Mandam as boas regras da vivência democrática de qualquer sociedade que o poder, o sucesso e a riqueza deverão ser distribuídos de acordo com o talento e a diligência, em vez de serem adquiridos por sorte ou nascimento.
Os corredores do poder, seja ele político, financeiro ou social, deveriam estar abertos e serem alcançáveis por quem demonstre talento, perseverança e bom senso.
Nos Açores não é isto que está a acontecer. Passou-se de laivos de uma partidocracia atuante para um ambiente pró-dinástico. O cartão de militante partidário já não chega. Hoje exige-se laços de afinidade que vão encaixar nas famílias que dominam a política regional nos últimos 20 anos.

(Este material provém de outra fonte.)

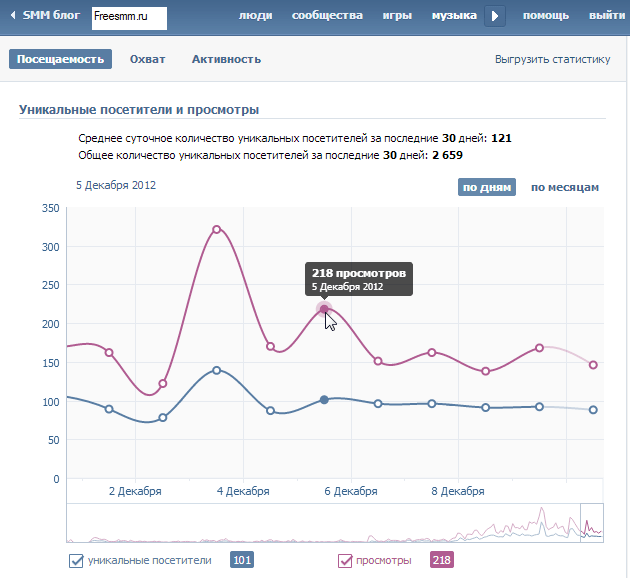
Task: Open the Охват tab
Action: [x=147, y=59]
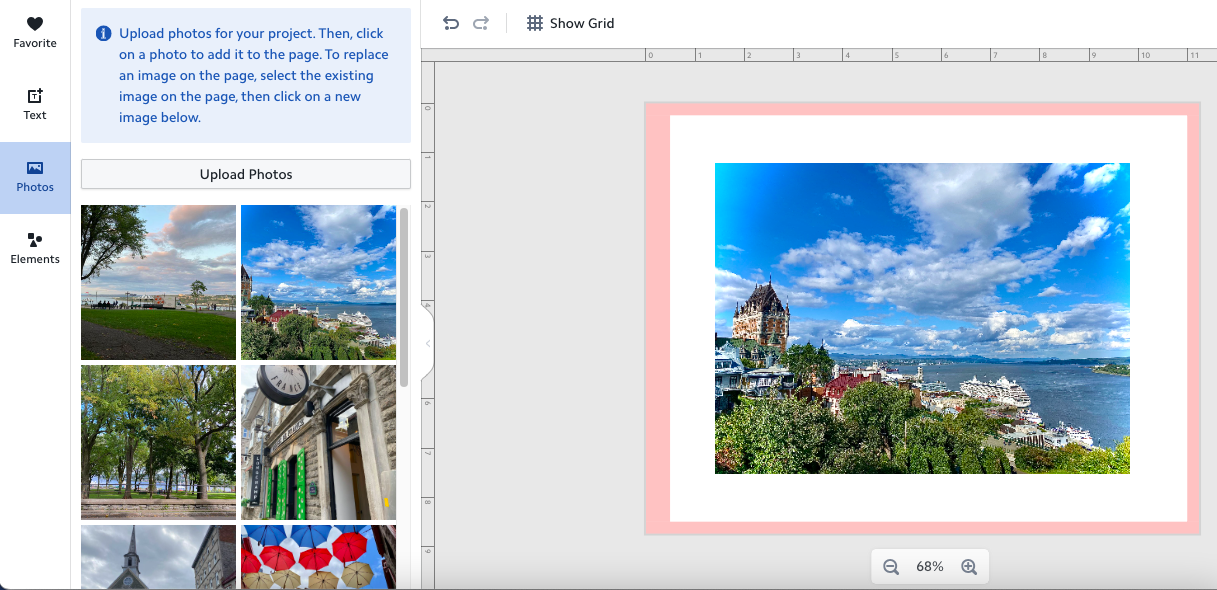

Um regime de democracia hereditária está-se implementando na Região. E o que assusta, não é que haja quem queira implementar semelhante regime, é que seja permitido por esta nossa cómoda e permissiva sociedade.
A “meritocracia” está dando lugar ao “amiguismo”. Com o que isto acarreta em termos de corrupção, impunidade e enfraquecimento da democracia.
Os palhaços e os cómicos, convertidos em “maîtres a penser”, opinam e decidem como o são. E assim, o desprezo e o desdém perante a democracia vai ganhando adeptos.